WHAT IS REQUIRED → Skipping all pictures, please restate word for word the lines from the one that contains "The height and" through the last line of the entries.

=== Begin Enclosure ===

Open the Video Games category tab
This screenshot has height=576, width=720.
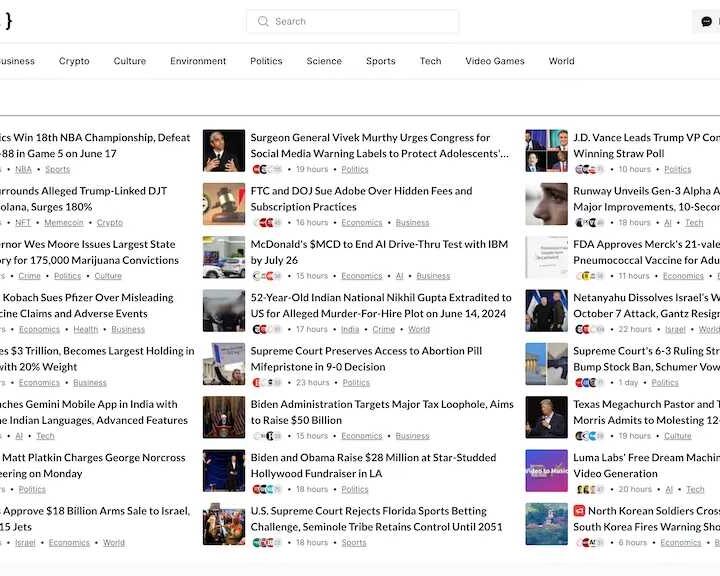[494, 61]
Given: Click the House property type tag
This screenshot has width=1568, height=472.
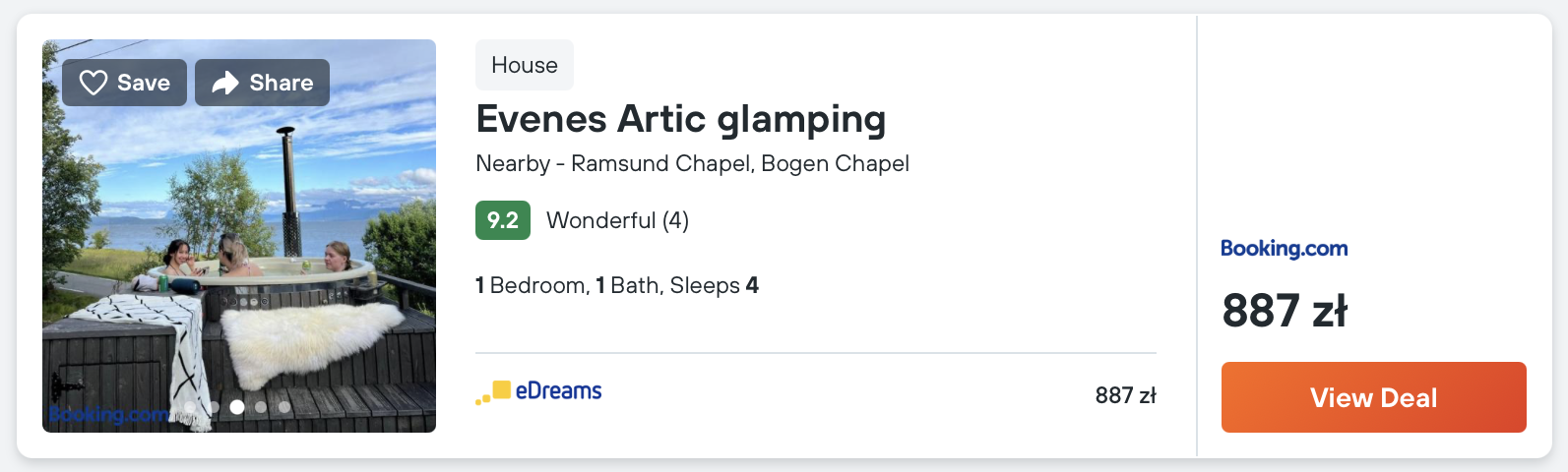Looking at the screenshot, I should click(524, 65).
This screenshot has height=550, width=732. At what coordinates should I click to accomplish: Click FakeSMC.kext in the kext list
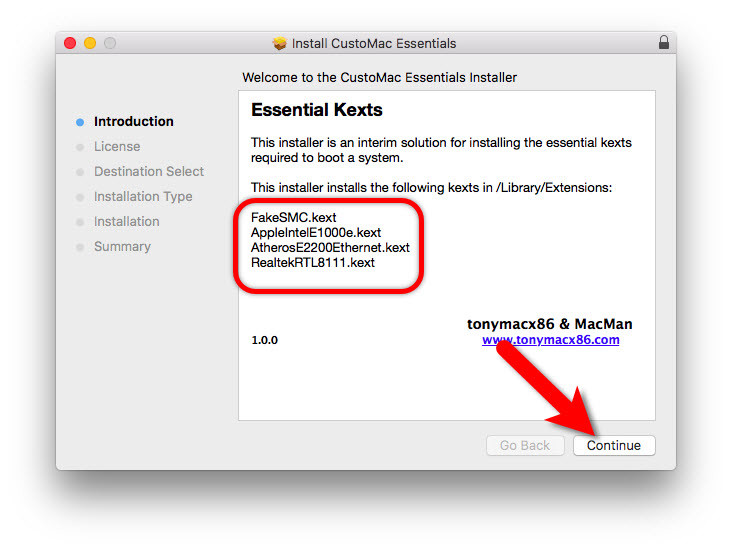(293, 218)
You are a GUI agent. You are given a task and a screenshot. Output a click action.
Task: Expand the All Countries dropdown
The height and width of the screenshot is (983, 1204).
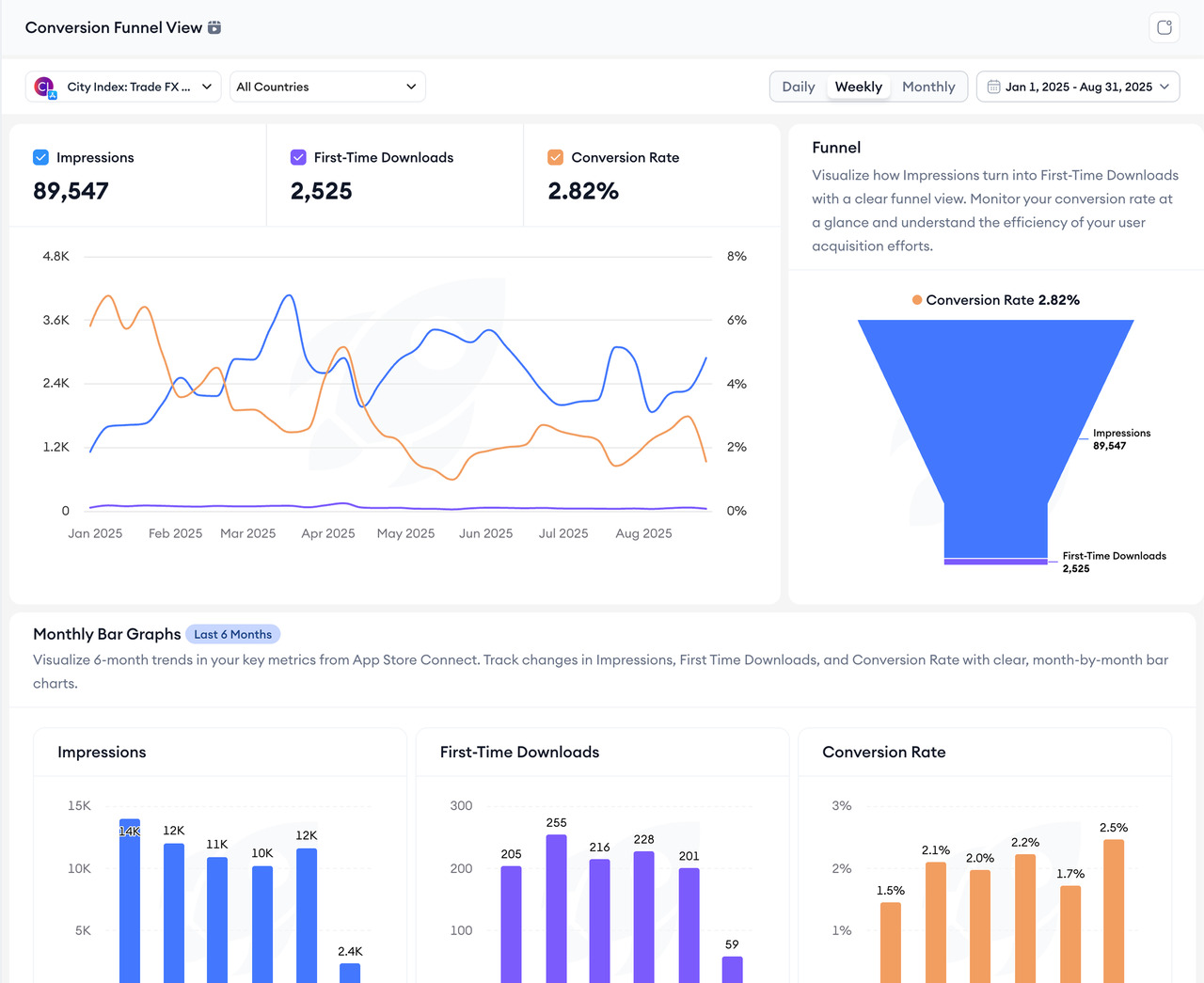(326, 87)
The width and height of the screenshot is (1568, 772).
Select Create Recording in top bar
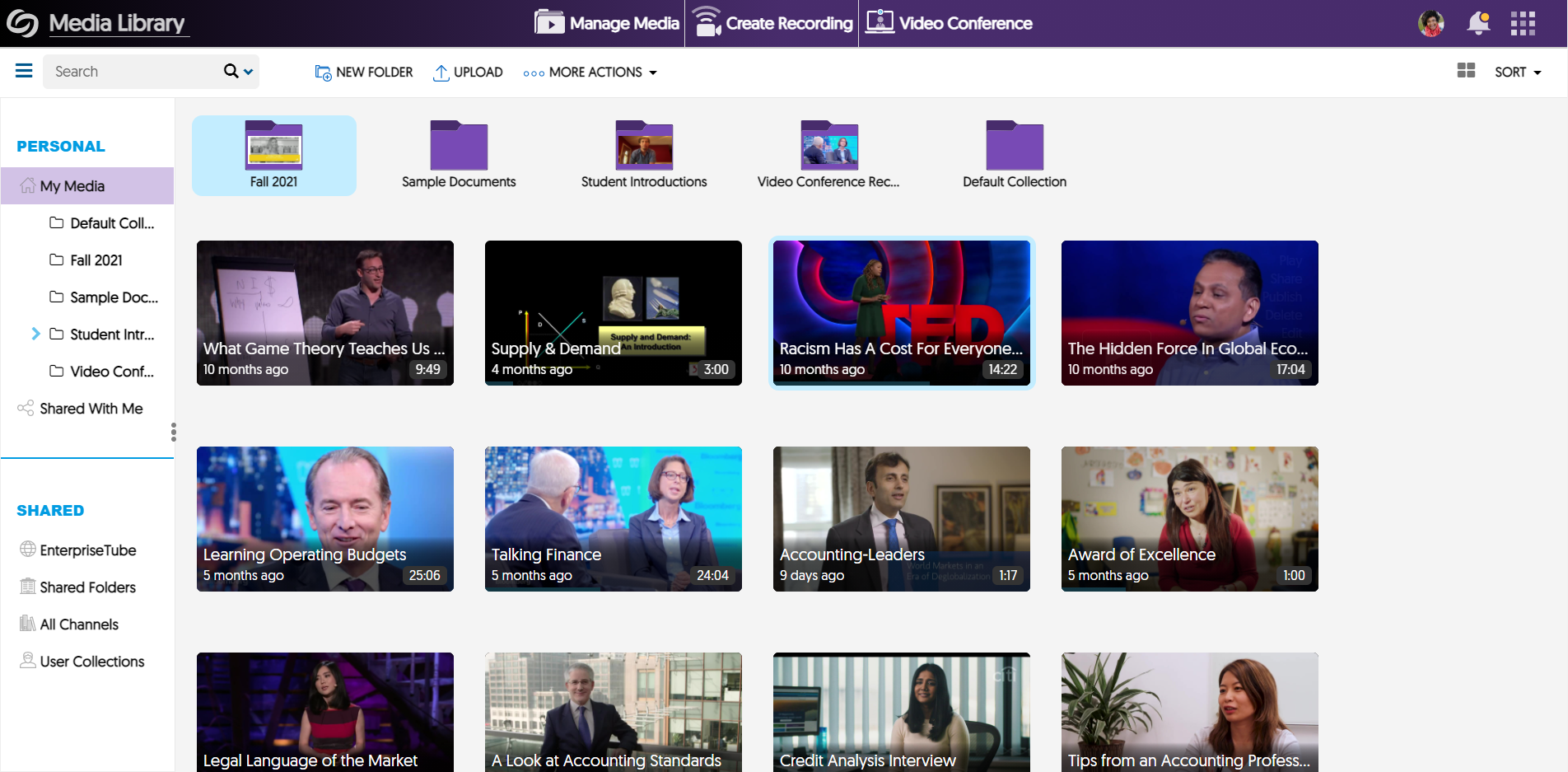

=== End Enclosure ===

SOLVED PROBLEM →
The height and width of the screenshot is (983, 1204).
(326, 87)
The width and height of the screenshot is (1568, 772).
Select Create Recording in top bar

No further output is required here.